┌─ Extrait choisi

Louis élabore une étude prévisionnelle d’installation et réussi un montage financier viable. L’installation est progressive avec peu d’investissement (matériel d’occasion) et très peu de rendement au début. Il n’a pas recours aux aides qui lui auraient exigé une rentabilité et des remboursements de crédits dès les premières années. Pendant 7 ans, Louis assure sa trésorerie et sa « couverture sociale » avec quelques heures par semaine en emploi-service jardinier dans des jardins de particulier avec vocation écologique. Aux 2 hectares du début s’ajoutent 5 autres que lui cèdent ses parents. Ces nouvelles parcelles sont reconverties en prairies après des années de cultures céréalières avec recours aux phytosanitaires. Des haies bocagères sont plantées tout autour et très vite une diversité de faune et de flore s’installe à l’image de prairies naturelles.
Avec aussi 400 m2 de serres, Louis cultive une grande variété de légumes. Il fait de la vente directe sur des marchés Rennais (les Lices et le Mail), à des restaurateurs et via des paniers à des voisins. Ses produits de base sont : pommes de terre, poireaux, oignons, échalotes, pommes, raisins, prunes, …qu´il complète par des produits d´autres maraîchers locaux selon les saisons pour avoir un étalage complet sur les marchés. Notre paysan-jardinier s´est peu à peu spécialisé et cultive une quinzaine de variétés de courges qui ont éveillé l´intérêt de journalistes, de restaurateurs, etc. Il en vend quelques variétés rares en BioCoop. Il fait aussi pousser une quinzaine de variétés anciennes de tomates et propose des végétaux de cueillettes sauvages : orties, roquettes, amarantes, mures, et quelques aromates très appréciés des consommateurs.

└─
┌─ Section des données

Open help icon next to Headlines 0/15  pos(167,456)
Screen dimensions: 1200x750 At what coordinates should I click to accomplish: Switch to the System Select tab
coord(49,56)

└─

-- Consigne --
Pouvez-vous restituer mot pour mot le passage de l'extrait choisi qui va de « Avec aussi 400 » à « appréciés des consommateurs. » ?

-- Résultat obtenu --
Avec aussi 400 m2 de serres, Louis cultive une grande variété de légumes. Il fait de la vente directe sur des marchés Rennais (les Lices et le Mail), à des restaurateurs et via des paniers à des voisins. Ses produits de base sont : pommes de terre, poireaux, oignons, échalotes, pommes, raisins, prunes, …qu´il complète par des produits d´autres maraîchers locaux selon les saisons pour avoir un étalage complet sur les marchés. Notre paysan-jardinier s´est peu à peu spécialisé et cultive une quinzaine de variétés de courges qui ont éveillé l´intérêt de journalistes, de restaurateurs, etc. Il en vend quelques variétés rares en BioCoop. Il fait aussi pousser une quinzaine de variétés anciennes de tomates et propose des végétaux de cueillettes sauvages : orties, roquettes, amarantes, mures, et quelques aromates très appréciés des consommateurs.